## Task directions
The entries below are to be repeated exactly, and their pictures left out.

## Material to process
┏━━

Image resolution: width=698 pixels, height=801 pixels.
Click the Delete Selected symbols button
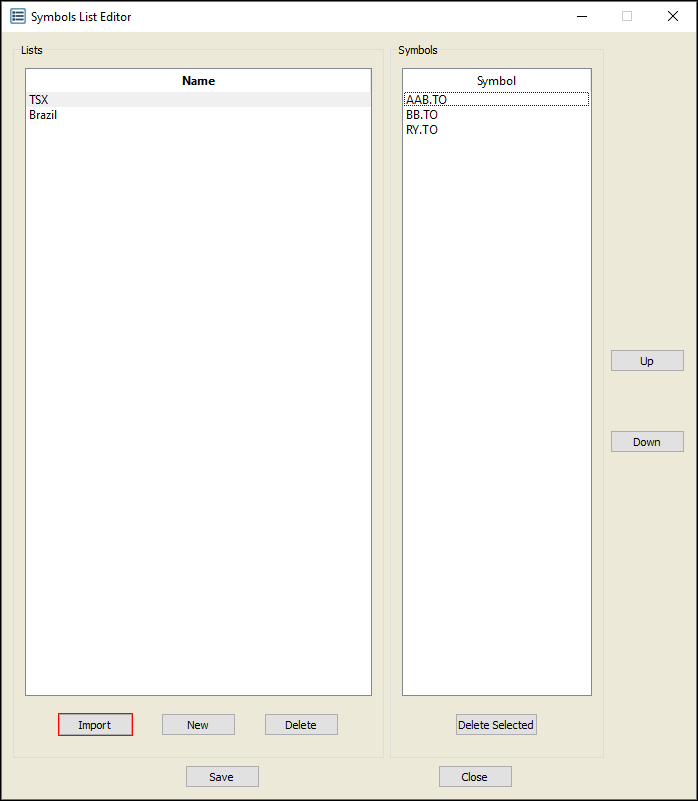496,725
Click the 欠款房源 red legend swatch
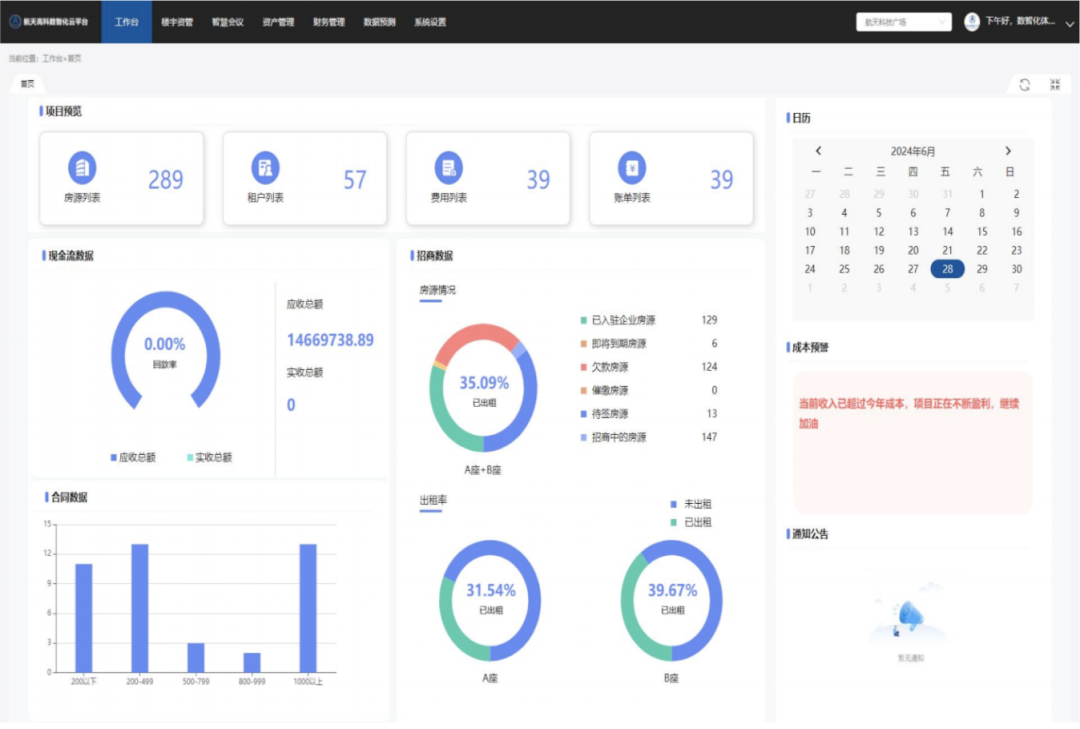The width and height of the screenshot is (1080, 729). pyautogui.click(x=583, y=367)
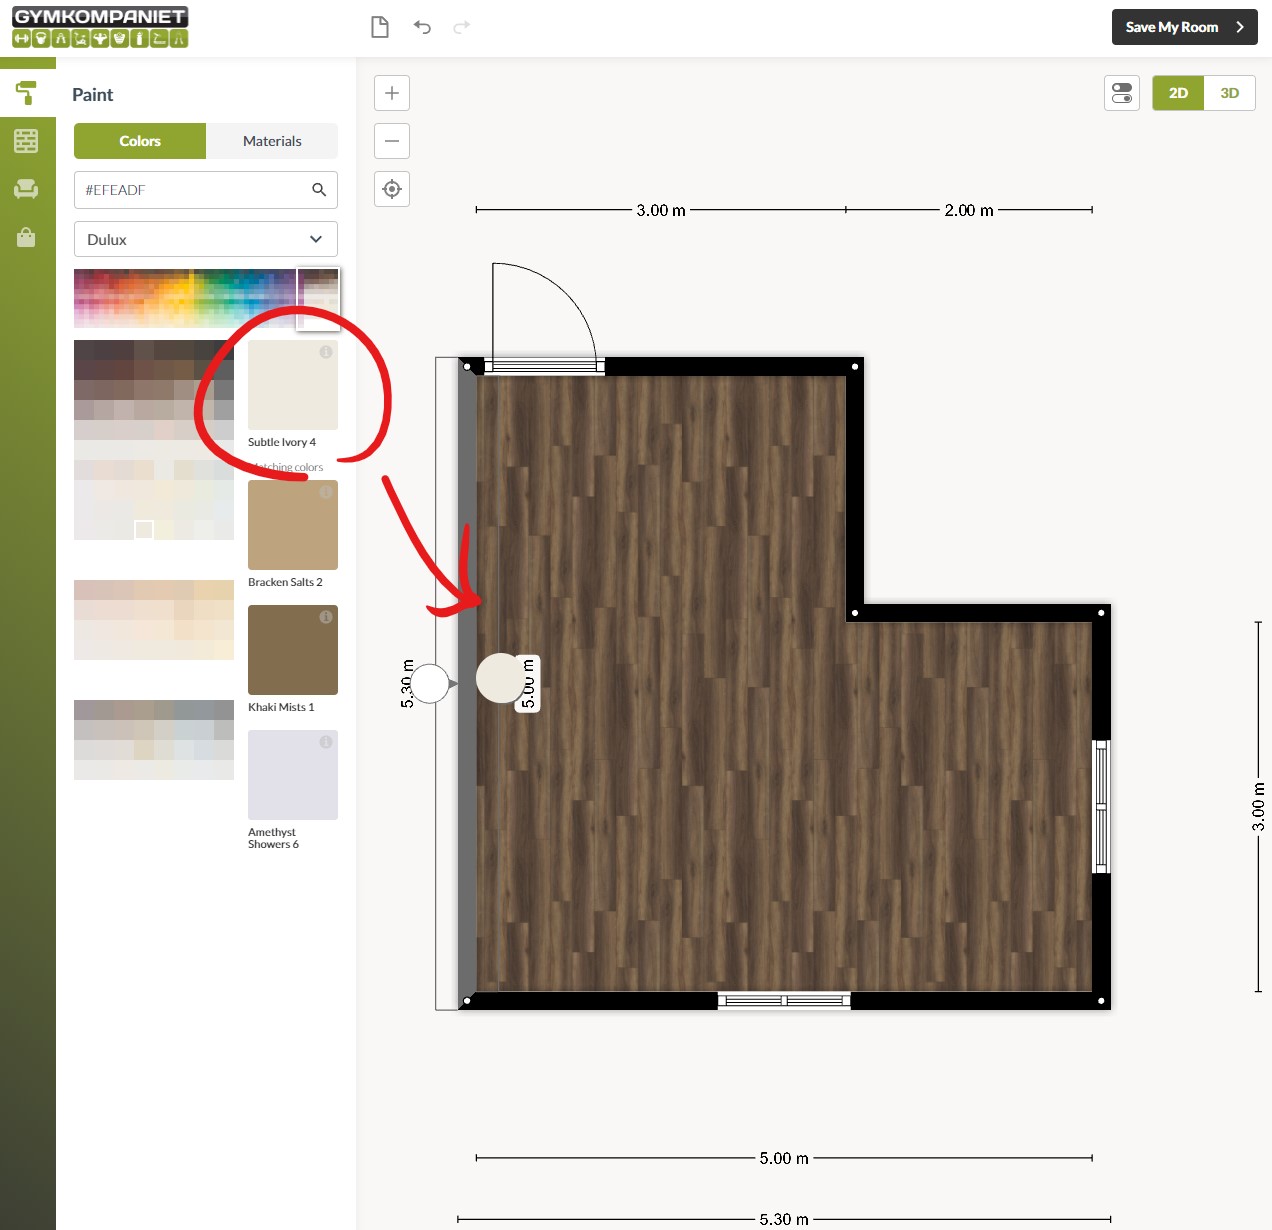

┗━━

## Result below
Image resolution: width=698 pixels, height=801 pixels.
Click the Delete Selected symbols button
496,725
Click the 欠款房源 red legend swatch
The width and height of the screenshot is (1080, 729). pyautogui.click(x=583, y=367)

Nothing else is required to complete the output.